Dr. Shikha Shikha (Glasgow / GB), Dr. Victor Tobiasson (Bethesda, MD / US), Dr. Mariana Silva (Glasgow / GB), Dr. Jana Ovciarikova (Glasgow / GB), Dr. Dario Beraldi (Glasgow / GB), Dr. Alexander Muehleip (Helsinki / FI), Professor Lilach Sheiner (Glasgow / GB)

Abstract

Mitochondrial ribosomes (mitoribosomes) are fundamental, and their function of synthesising mitochondrial proteins is universal, including in parasites. The apicomplexan mitochondrion is essential for parasite survival, virulence, and dissemination, and the same is thus expected for its mitoribosome. In agreement with this prediction, evidence of the essentiality of conserved mitoribosomal proteins in apicomplexan, accumulate, including from our own work. In addition to being essential, indirect observations further suggest that this mitoribosome is highly divergent from its human parallel. Divergence is expected from the prediction of rRNA fragmentation, based on different apicomplexan mitochondrial genome sequences, as well as on the sensitivity profile of some apicomplexan parasites to mitoribosome inhibitors.

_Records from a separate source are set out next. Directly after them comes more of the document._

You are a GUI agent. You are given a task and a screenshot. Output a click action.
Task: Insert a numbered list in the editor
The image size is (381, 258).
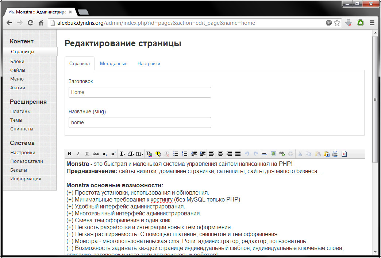184,154
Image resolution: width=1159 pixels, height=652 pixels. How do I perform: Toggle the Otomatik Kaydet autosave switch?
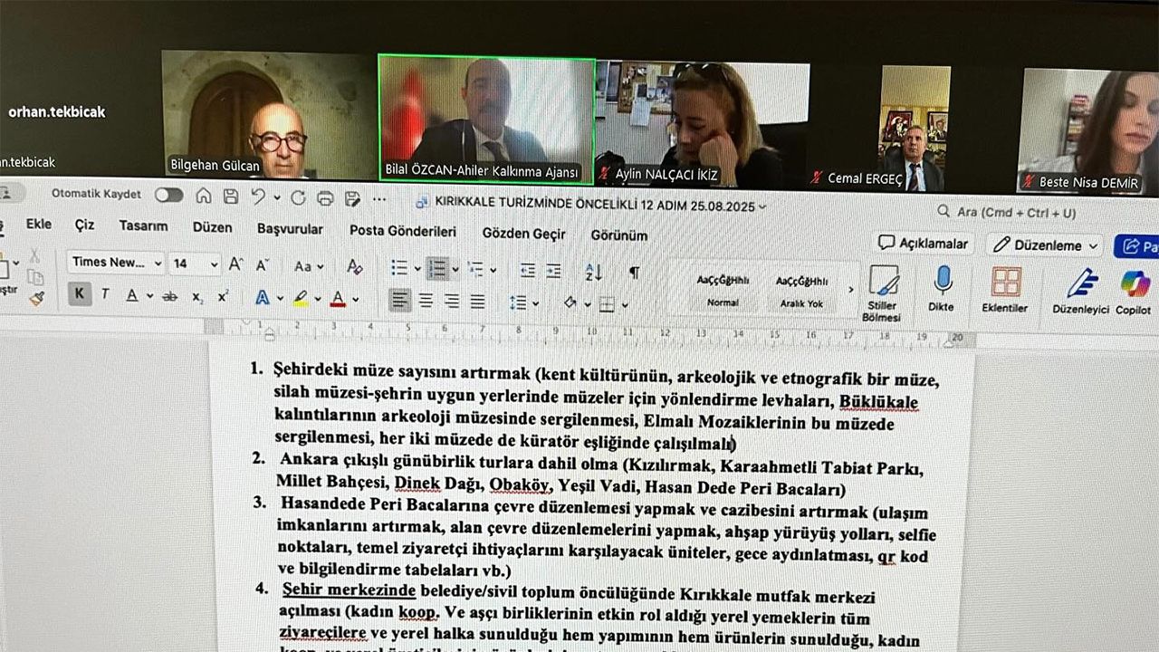pyautogui.click(x=168, y=195)
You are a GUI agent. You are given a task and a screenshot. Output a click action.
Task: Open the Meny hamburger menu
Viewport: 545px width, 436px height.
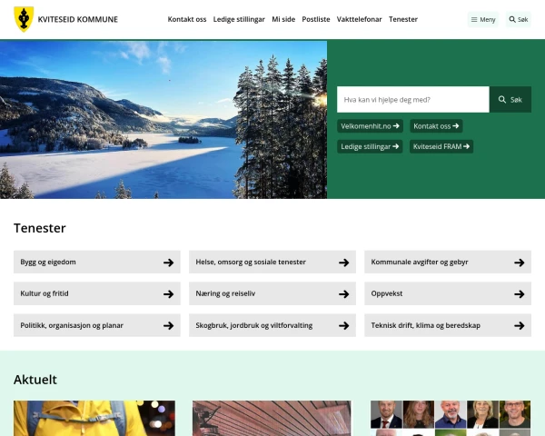tap(483, 19)
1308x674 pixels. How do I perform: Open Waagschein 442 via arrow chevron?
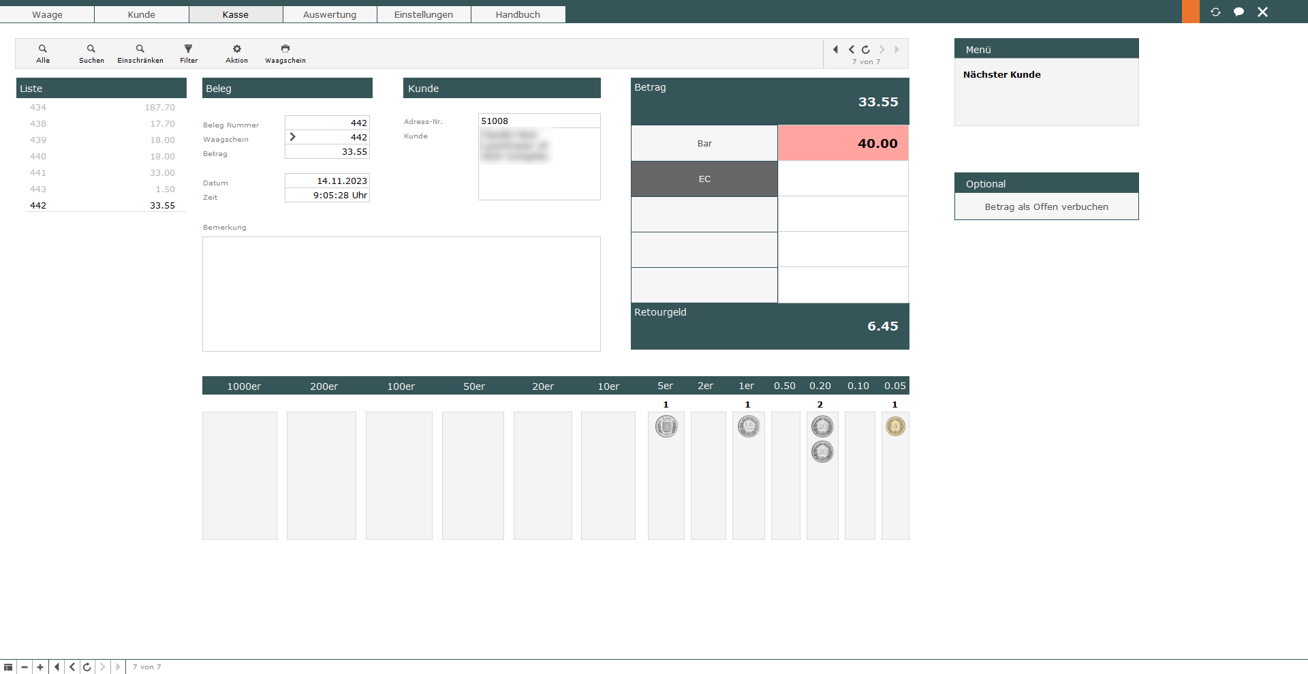[293, 137]
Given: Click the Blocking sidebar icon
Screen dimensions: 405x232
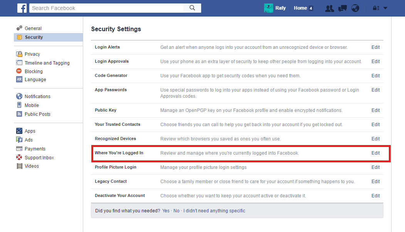Looking at the screenshot, I should click(x=19, y=71).
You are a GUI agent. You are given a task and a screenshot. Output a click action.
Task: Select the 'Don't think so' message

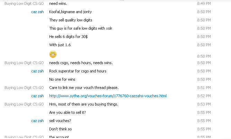point(61,129)
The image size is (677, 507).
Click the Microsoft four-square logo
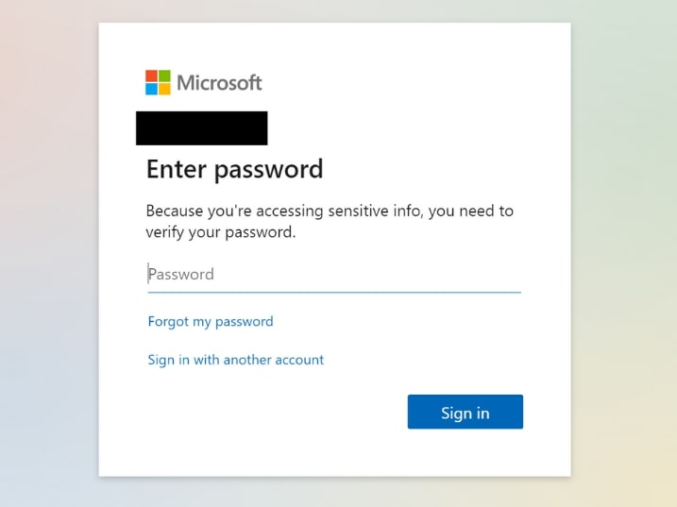[158, 82]
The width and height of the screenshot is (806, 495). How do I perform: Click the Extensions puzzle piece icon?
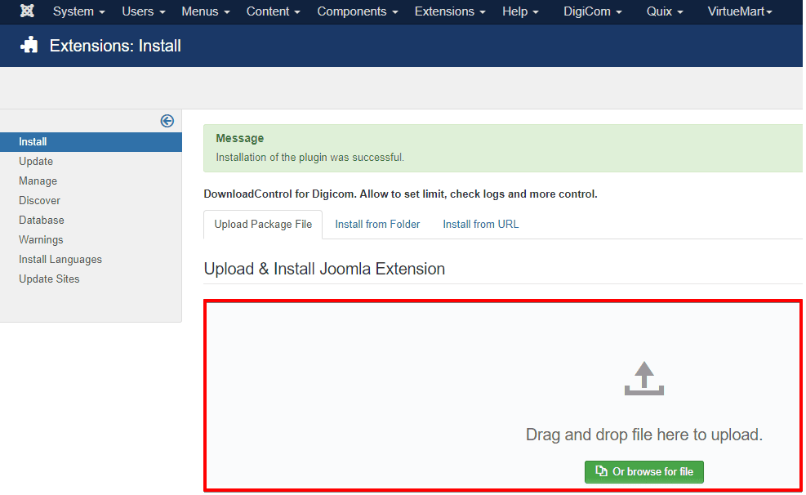29,46
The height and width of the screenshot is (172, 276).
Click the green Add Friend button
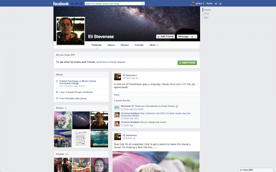coord(187,63)
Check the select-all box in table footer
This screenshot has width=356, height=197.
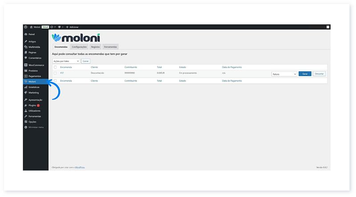pyautogui.click(x=55, y=81)
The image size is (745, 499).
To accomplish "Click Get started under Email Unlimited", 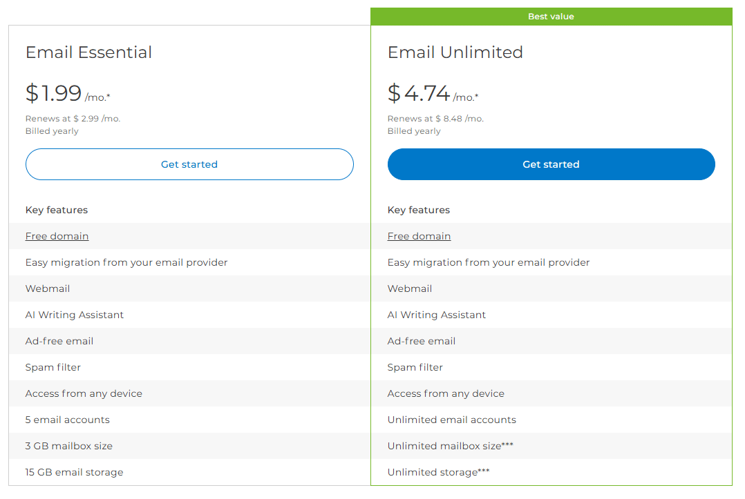I will click(x=551, y=164).
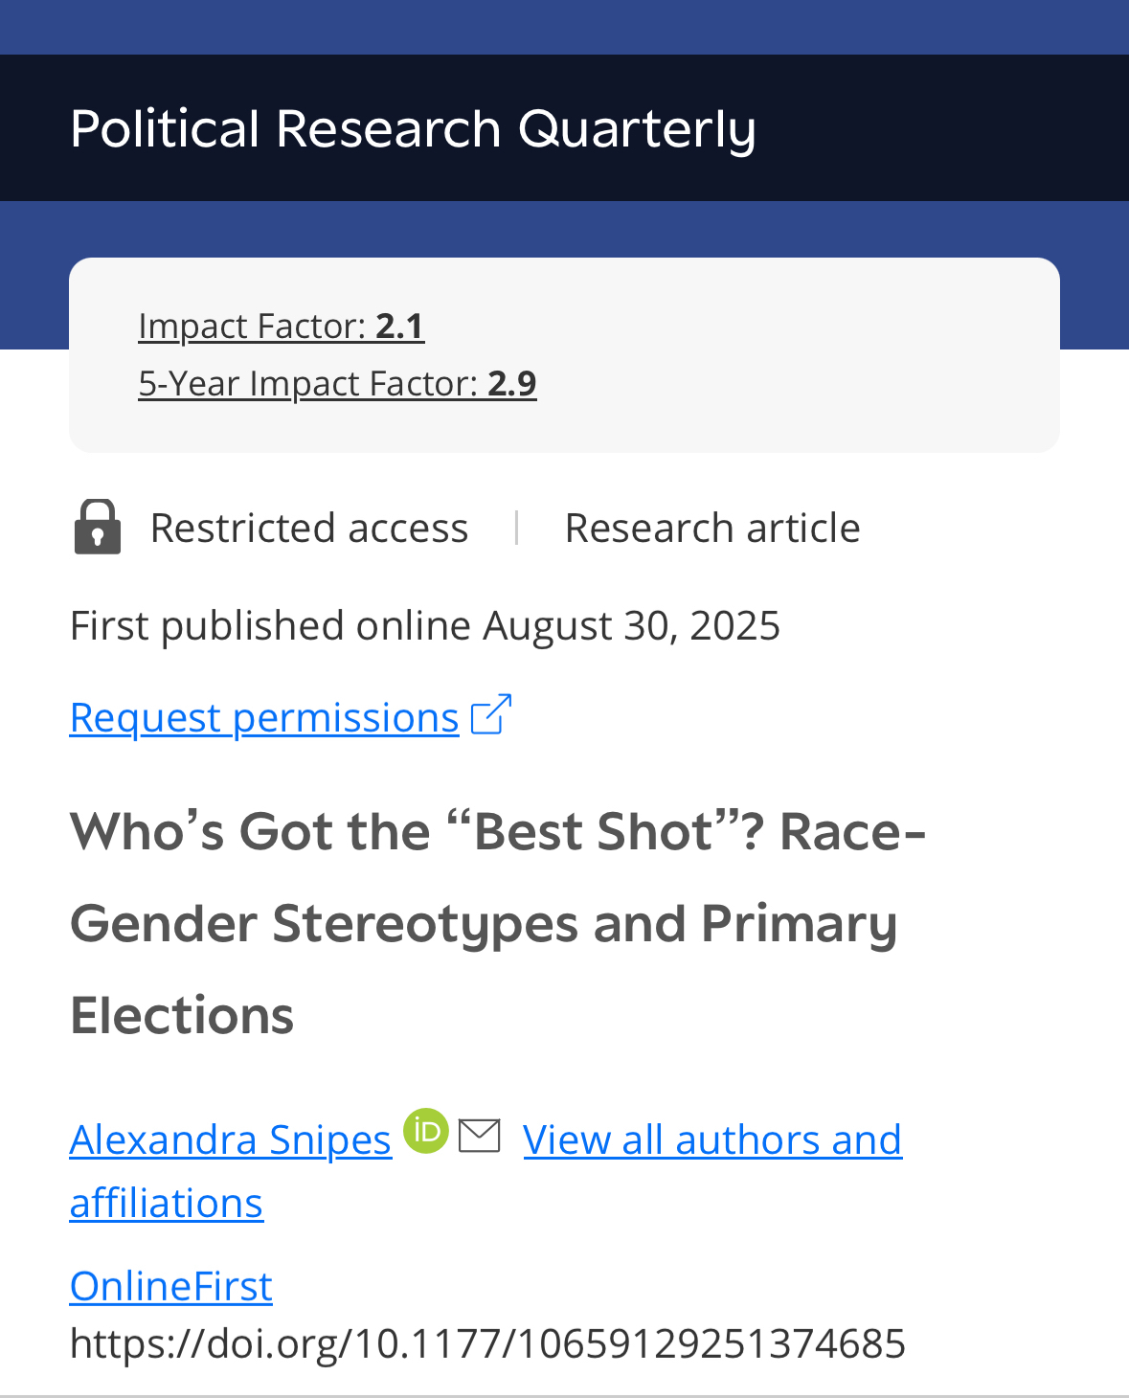
Task: Click the Restricted access label
Action: [x=309, y=529]
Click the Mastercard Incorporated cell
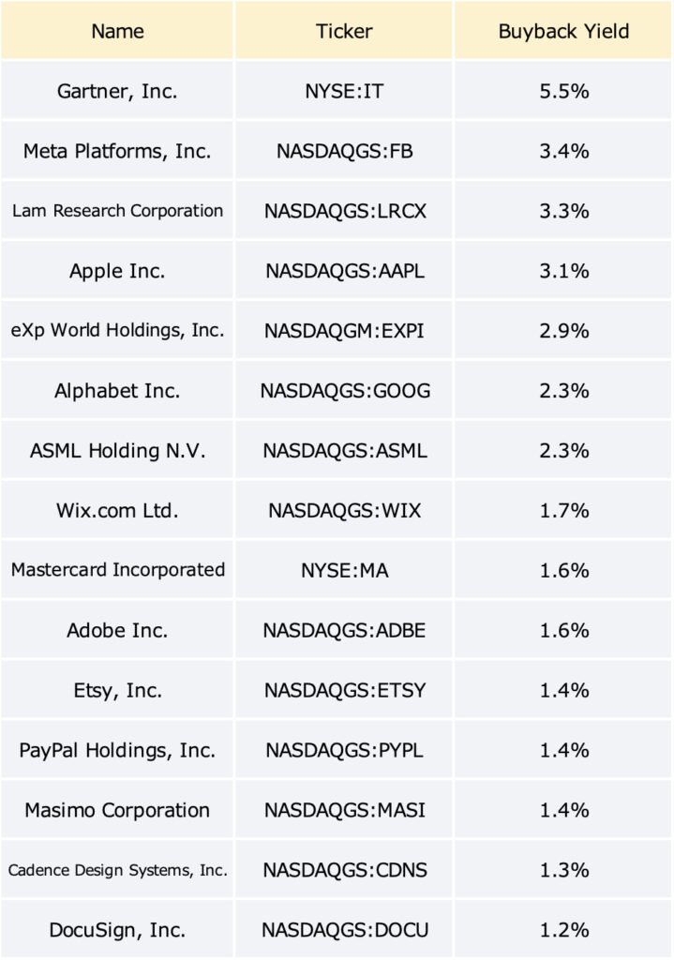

Despite its essentiality and divergence, the biology of the apicomplexan mitoribosome is poorly studied. Here, using Toxoplasma gondii as a model organism, we employed a combination of complementary approaches to expand our understanding of the apicomplexan mitoribosome function and assembly. We discovered an rRNA fragmentation that is much more extensive than predicted according to the parasite mitochondrial genome, and revealed several novel features that enable this highly divergent ribosome to still perform its critical function.

One example of an apicomplexan, and likely myzozoan, mitoribosome signature feature we discovered is the repurposing of several transcription factors as new mitoribosomal proteins, which we believe compensate for rRNA remodelling and we postulate that they effectively replace conserved and critical ribosomal domains. On top of addressing the fundamental question of how divergent ribosomes function, our work has further potential to inform apicomplexan drug discovery, which we demonstrate by revisiting a previously proposed resistance mechanism of apicomplexan to a known mitoribosome inhibitor.